▸ WORK INSTRUCTIONS
Copy out the material below verbatim, from the line containing "Task: Open the Domantas" through the line containing "(x=460, y=188)", and nothing else.

▸ SUPPLIED DATA
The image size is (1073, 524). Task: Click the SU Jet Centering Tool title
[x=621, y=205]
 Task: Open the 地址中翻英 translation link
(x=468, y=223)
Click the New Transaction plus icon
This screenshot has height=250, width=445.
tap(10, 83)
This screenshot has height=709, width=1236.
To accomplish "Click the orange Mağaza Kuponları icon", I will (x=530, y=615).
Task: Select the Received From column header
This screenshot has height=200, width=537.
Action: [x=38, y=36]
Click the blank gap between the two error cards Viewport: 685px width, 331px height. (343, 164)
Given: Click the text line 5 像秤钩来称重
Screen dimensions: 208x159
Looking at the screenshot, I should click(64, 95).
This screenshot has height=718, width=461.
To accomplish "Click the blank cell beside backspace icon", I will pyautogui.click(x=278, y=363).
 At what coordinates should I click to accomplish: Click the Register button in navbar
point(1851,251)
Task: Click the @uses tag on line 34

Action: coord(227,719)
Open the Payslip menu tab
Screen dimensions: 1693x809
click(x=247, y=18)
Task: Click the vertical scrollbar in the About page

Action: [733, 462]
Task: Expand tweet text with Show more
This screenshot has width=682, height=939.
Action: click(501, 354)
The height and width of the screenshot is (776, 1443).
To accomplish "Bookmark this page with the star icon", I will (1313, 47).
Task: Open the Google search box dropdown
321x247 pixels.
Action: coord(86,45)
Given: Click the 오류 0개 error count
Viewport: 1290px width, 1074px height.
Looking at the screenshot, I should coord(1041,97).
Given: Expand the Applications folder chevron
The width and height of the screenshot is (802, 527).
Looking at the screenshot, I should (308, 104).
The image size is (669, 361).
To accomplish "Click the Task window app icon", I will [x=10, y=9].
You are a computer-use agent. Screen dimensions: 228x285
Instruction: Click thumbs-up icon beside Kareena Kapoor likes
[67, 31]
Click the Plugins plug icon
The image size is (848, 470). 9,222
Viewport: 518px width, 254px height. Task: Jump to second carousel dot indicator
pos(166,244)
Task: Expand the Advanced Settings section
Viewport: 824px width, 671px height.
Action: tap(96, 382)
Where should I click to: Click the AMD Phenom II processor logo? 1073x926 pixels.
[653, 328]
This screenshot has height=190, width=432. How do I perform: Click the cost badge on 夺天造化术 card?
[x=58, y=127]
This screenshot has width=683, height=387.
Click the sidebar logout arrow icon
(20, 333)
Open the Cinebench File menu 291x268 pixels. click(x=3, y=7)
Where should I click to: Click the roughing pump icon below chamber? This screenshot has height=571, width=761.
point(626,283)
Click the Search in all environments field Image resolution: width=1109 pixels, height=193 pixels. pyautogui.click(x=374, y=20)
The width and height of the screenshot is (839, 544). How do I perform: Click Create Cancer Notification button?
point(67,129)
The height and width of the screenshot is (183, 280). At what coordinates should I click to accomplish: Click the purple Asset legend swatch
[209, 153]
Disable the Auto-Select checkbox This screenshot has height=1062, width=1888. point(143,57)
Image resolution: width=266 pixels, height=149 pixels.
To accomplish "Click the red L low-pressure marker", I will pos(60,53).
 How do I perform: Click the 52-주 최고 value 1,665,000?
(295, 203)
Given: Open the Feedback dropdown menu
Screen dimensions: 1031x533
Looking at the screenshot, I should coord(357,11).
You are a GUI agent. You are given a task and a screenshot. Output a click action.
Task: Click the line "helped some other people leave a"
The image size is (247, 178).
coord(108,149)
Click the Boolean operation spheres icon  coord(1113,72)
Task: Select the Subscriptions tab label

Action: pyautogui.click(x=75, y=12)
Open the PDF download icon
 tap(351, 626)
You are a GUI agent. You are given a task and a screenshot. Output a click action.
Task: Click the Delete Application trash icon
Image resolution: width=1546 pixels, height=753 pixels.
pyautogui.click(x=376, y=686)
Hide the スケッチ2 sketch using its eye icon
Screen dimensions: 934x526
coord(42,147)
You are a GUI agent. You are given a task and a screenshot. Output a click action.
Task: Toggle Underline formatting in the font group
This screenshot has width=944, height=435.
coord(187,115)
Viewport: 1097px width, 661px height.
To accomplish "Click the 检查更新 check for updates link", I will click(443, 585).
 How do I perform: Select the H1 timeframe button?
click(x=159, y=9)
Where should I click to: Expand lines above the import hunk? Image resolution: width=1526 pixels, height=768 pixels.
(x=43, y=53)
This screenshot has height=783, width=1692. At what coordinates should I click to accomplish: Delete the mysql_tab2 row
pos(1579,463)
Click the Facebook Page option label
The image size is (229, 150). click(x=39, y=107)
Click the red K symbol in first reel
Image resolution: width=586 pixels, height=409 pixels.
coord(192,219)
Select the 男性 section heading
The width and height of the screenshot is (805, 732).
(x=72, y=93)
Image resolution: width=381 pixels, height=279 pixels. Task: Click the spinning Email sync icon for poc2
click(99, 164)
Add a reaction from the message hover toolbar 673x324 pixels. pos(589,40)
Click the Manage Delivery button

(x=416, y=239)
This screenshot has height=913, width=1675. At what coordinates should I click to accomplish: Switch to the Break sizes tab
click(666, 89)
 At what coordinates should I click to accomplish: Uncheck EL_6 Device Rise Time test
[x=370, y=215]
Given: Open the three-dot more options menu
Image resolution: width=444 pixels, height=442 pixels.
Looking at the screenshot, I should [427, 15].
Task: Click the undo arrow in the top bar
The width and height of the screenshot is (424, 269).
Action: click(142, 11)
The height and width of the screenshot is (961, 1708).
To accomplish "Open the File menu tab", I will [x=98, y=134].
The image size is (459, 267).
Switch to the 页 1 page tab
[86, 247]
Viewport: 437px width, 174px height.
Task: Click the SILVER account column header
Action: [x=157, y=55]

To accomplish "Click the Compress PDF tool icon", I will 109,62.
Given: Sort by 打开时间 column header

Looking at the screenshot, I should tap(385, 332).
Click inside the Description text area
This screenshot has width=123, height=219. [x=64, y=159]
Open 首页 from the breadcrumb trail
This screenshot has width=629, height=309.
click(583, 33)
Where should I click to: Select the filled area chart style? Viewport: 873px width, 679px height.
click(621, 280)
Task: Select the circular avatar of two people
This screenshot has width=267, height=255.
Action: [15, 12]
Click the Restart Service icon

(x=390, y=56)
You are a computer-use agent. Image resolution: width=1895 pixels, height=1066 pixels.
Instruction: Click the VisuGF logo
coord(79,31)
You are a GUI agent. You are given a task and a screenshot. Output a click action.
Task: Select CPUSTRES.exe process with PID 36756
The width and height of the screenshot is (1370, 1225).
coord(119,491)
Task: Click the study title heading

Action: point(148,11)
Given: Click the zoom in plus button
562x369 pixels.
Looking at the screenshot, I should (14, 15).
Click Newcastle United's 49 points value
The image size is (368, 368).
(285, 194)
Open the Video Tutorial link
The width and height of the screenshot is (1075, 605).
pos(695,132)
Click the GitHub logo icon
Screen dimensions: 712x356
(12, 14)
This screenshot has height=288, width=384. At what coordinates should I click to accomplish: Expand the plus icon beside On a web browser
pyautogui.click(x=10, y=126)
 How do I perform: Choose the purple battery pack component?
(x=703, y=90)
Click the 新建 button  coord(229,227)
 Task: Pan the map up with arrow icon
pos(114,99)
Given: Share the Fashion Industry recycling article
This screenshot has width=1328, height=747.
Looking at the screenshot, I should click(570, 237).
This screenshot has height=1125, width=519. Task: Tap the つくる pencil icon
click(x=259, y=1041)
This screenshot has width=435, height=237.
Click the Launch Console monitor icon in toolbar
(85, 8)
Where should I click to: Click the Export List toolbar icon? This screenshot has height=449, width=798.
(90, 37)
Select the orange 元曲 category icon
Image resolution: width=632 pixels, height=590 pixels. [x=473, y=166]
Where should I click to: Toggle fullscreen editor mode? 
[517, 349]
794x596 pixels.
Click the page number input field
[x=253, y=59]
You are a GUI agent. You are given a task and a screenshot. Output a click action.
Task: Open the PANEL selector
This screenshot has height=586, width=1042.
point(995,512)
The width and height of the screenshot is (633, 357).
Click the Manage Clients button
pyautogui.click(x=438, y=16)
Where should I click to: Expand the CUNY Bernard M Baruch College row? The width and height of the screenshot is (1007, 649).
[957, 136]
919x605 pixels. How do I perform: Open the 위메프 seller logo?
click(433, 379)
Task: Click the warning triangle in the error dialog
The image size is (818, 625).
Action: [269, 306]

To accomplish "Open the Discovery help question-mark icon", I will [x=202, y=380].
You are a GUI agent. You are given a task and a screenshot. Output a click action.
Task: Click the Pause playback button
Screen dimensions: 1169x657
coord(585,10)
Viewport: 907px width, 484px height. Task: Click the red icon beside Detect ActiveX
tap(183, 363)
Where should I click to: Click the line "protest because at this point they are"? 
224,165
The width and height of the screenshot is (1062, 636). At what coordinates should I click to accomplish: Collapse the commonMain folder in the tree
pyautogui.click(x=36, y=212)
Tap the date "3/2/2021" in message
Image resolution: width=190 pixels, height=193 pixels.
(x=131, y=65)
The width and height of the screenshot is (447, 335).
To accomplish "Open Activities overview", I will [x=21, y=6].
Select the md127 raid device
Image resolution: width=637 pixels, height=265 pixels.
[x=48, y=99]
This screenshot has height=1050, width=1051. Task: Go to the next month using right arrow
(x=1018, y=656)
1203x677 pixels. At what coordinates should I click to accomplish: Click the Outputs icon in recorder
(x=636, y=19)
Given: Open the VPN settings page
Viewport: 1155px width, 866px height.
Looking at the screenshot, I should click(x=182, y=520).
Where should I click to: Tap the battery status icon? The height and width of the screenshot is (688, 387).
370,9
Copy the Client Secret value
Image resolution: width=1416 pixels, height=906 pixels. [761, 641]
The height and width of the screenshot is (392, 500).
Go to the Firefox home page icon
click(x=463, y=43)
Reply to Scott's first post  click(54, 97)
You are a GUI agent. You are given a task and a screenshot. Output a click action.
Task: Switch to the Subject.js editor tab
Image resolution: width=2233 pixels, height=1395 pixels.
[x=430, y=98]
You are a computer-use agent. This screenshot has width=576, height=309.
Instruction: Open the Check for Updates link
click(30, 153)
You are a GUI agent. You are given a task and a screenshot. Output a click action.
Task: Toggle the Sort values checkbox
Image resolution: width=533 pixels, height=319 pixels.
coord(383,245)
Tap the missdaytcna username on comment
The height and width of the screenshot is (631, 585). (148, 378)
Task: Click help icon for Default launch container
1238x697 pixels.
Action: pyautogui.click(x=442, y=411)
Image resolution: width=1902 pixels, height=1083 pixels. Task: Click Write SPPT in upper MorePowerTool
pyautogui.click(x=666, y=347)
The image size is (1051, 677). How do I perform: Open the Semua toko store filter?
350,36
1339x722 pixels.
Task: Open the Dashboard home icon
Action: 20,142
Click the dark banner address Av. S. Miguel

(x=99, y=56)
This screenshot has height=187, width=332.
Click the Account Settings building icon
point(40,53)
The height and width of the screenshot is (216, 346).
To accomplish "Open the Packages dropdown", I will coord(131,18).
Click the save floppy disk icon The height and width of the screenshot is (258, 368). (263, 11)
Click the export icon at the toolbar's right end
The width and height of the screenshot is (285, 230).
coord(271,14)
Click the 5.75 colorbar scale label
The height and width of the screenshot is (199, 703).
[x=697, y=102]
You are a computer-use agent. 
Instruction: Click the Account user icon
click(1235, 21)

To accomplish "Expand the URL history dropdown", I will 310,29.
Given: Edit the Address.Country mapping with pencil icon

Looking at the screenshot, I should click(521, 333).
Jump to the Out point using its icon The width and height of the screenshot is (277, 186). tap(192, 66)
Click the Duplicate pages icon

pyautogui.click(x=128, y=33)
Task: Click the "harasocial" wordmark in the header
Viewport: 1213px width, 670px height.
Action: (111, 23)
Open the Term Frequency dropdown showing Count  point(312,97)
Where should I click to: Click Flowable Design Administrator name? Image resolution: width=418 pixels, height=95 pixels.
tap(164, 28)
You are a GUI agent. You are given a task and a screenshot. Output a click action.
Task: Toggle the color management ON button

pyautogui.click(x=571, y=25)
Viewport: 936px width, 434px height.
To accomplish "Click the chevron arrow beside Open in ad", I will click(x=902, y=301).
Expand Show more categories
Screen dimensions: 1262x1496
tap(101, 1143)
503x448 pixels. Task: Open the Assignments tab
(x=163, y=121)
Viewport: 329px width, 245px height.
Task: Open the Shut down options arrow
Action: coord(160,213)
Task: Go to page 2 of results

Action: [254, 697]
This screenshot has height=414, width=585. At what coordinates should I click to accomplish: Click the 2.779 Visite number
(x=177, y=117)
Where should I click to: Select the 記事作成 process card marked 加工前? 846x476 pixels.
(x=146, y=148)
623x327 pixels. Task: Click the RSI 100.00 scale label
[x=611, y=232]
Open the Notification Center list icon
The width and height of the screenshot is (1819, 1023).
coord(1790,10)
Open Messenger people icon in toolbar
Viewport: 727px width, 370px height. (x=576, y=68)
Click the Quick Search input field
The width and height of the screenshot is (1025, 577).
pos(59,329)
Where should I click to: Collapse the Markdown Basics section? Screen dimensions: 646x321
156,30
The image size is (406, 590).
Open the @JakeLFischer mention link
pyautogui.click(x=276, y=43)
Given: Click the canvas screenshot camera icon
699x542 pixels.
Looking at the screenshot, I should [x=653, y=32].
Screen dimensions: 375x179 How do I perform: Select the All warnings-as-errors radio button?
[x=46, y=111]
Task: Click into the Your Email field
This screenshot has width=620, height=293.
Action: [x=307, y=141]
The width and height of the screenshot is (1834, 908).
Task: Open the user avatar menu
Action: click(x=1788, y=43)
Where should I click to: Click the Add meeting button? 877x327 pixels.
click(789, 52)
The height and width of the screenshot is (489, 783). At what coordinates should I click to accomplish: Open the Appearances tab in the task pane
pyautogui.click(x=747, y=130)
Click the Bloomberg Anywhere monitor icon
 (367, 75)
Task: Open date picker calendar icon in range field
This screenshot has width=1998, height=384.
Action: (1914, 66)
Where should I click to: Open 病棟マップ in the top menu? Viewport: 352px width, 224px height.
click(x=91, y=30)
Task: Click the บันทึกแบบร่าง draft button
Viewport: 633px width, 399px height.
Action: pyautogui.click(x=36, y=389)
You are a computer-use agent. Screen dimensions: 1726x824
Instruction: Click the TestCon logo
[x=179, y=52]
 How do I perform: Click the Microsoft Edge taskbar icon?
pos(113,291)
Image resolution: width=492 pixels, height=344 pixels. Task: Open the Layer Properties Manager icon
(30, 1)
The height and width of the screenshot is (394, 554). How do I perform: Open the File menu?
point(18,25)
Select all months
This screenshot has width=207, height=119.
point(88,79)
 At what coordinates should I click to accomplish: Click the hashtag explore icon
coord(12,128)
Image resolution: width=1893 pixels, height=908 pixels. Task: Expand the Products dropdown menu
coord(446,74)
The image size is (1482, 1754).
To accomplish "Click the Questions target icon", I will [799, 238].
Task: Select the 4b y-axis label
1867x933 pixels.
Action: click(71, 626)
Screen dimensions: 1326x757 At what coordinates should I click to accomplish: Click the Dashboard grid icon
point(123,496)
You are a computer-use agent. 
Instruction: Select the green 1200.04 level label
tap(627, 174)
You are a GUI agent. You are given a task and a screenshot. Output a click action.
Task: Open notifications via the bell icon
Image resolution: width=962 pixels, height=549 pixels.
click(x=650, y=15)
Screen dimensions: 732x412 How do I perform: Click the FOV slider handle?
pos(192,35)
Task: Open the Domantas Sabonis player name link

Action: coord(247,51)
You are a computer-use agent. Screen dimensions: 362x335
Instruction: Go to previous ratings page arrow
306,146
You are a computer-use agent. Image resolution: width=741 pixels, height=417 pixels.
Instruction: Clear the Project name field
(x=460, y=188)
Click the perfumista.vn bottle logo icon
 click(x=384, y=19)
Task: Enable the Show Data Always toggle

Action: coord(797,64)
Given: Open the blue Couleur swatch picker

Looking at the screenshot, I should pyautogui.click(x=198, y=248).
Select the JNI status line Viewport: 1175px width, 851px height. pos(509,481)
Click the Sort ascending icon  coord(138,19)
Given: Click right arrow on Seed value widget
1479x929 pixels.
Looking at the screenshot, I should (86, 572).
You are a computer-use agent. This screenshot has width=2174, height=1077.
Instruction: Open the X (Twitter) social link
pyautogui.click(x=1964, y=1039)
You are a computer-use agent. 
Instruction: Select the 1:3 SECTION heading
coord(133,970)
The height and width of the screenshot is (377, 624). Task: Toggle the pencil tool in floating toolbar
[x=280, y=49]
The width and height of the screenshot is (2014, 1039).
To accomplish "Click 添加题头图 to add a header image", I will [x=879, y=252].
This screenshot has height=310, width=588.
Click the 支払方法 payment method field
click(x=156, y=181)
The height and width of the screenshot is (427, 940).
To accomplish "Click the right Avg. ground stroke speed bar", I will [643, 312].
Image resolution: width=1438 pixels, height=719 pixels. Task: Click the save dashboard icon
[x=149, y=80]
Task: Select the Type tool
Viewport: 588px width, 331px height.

▸ SOLUTION FOR THIS PROBLEM
Task: Open the Domantas Sabonis player name link

Action: coord(247,51)
You are a computer-use agent. Screen dimensions: 362x335
Instruction: Go to previous ratings page arrow
306,146
You are a computer-use agent. Image resolution: width=741 pixels, height=417 pixels.
Instruction: Clear the Project name field
(x=460, y=188)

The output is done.